MongoDB Get average of group considering rank of document

I have documents getting in order like:
{
"_id": "abcde1",
"value" : 300
},
{
"_id": "abcde2",
"value" : 200
},
{
"_id": "abcde3",
"value" : 400
},
{
"_id": "abcde4",
"value" : 500
},
{
"_id": "abcde5",
"value" : 600
}
i.e,
I want average of "_id" of first 2, first 4 and all 5 documents matching like in single query:
{
"value_2" : 250, // Average of first 2 documents
"value_4" : 350, // Average of first four documents
"value_5" : 400 // Average of all 5 documents
}
Is it possible to Group documents based on rank of document.
I can do 3 results in 3 separate queries. Is it possible in single query?
You could try running the following pipeline:
db.collection.aggregate([
// previous pipeline here
{
"$group": {
"_id": null,
"values": { "$push": "$value" }
}
},
{ "$unwind": { "path": "$values", "includeArrayIndex": "rank" } },
{
"$group": {
"_id": null,
"value_2_sum": {
"$sum": {
"$cond": [
{ "$lt": ["$rank", 2] },
"$values",
0
]
}
},
"value_2_count": {
"$sum": {
"$cond": [
{ "$lt": ["$rank", 2] },
1,
0
]
}
},
"value_4_sum": {
"$sum": {
"$cond": [
{ "$lt": ["$rank", 4] },
"$values",
0
]
}
},
"value_4_count": {
"$sum": {
"$cond": [
{ "$lt": ["$rank", 4] },
1,
0
]
}
},
"value_5": { "$avg": "$values" }
}
},
{
"$project": {
"value_2" : { "$divide": ["$value_2_sum", "$value_2_count"] }, // Average of first 2 documents
"value_4" : { "$divide": ["$value_4_sum", "$value_4_count"] }, // Average of first four documents
"value_5" : 1
}
}
])
You could use a $facet aggregation stage:
// { _id: "abcde1", value: 300 }
// { _id: "abcde2", value: 200 }
// { _id: "abcde3", value: 400 }
// { _id: "abcde4", value: 500 }
// { _id: "abcde5", value: 600 }
db.collection.aggregate([
{ $facet: {
value_2: [ { $limit: 2 }, { $group: { _id: null, value_2: { $avg: "$value" } } } ],
value_4: [ { $limit: 4 }, { $group: { _id: null, value_4: { $avg: "$value" } } } ],
value_5: [ { $limit: 5 }, { $group: { _id: null, value_5: { $avg: "$value" } } } ]
}},
// {
// value_2: [ { _id: null, value_2: 250 } ],
// value_4: [ { _id: null, value_4: 350 } ],
// value_5: [ { _id: null, value_5: 400 } ]
// }
{ $set: {
value_2: { $first: "$value_2.value_2" },
value_4: { $first: "$value_4.value_4" },
value_5: { $first: "$value_5.value_5" }
}}
])
// { "value_2" : 250, "value_4" : 350, "value_5" : 400 }
The $facet stage allows us to run multiple aggregation pipelines within a single stage on the same set of input documents. Each sub-pipeline has its own field in the output document where its results are stored as an array of documents.
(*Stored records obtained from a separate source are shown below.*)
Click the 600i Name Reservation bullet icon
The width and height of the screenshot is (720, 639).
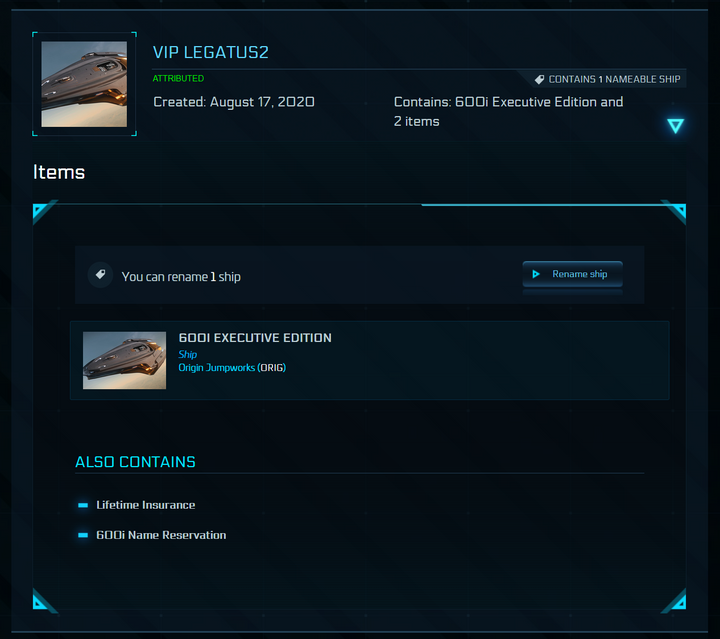click(83, 535)
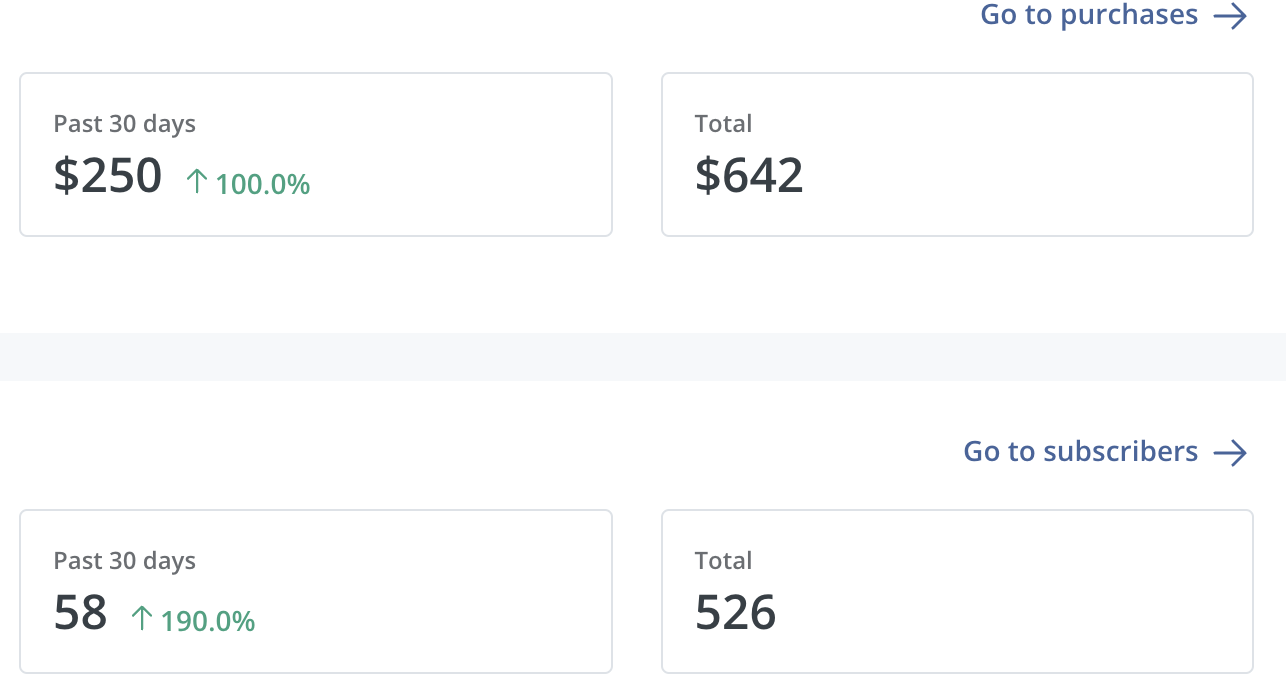The width and height of the screenshot is (1286, 688).
Task: Click empty space right of 526 in card
Action: (1010, 613)
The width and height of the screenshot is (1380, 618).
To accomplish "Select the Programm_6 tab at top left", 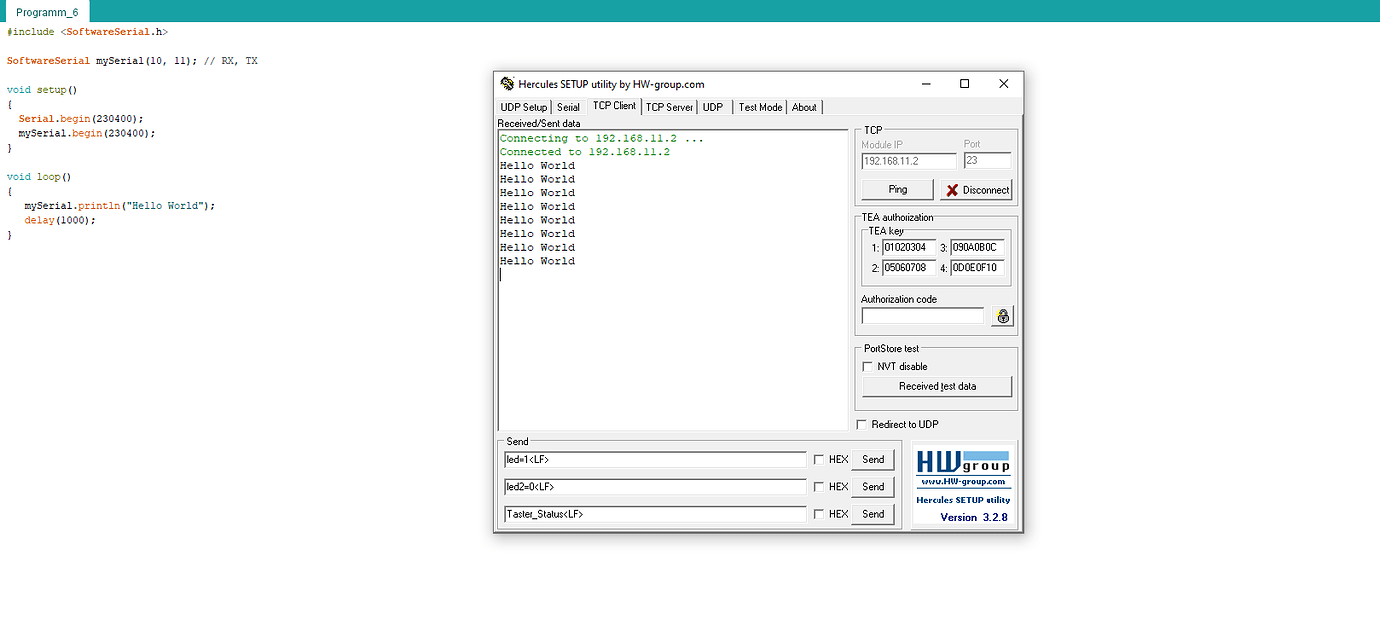I will [45, 13].
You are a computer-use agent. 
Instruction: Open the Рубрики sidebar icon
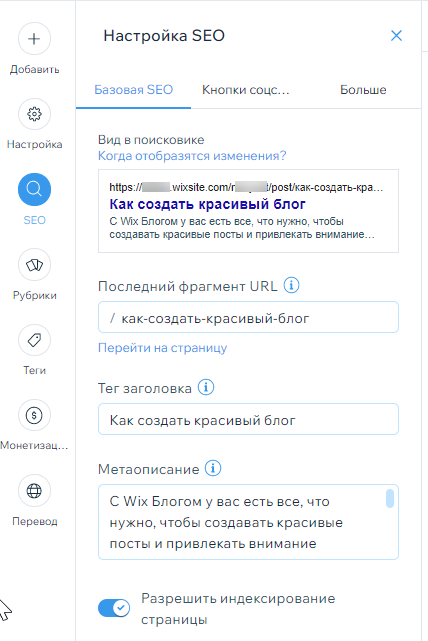(x=34, y=265)
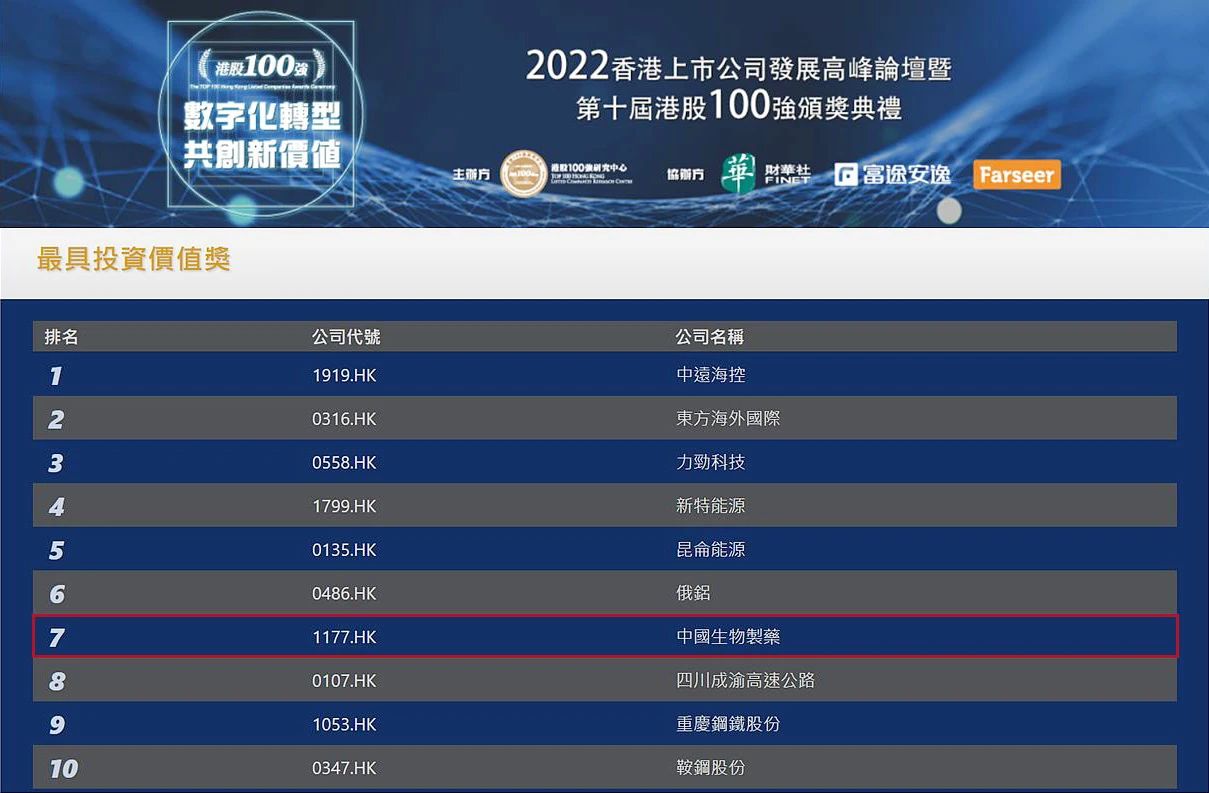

Each field is thus produced by its own aggregation pipeline whose first stage is a simple $limit, followed by a $group stage that'll produce the $avg (average) of all considered documents.
The second part of the pipeline (the $set stage) is just there to clean-up the $facet output to the format you wished for.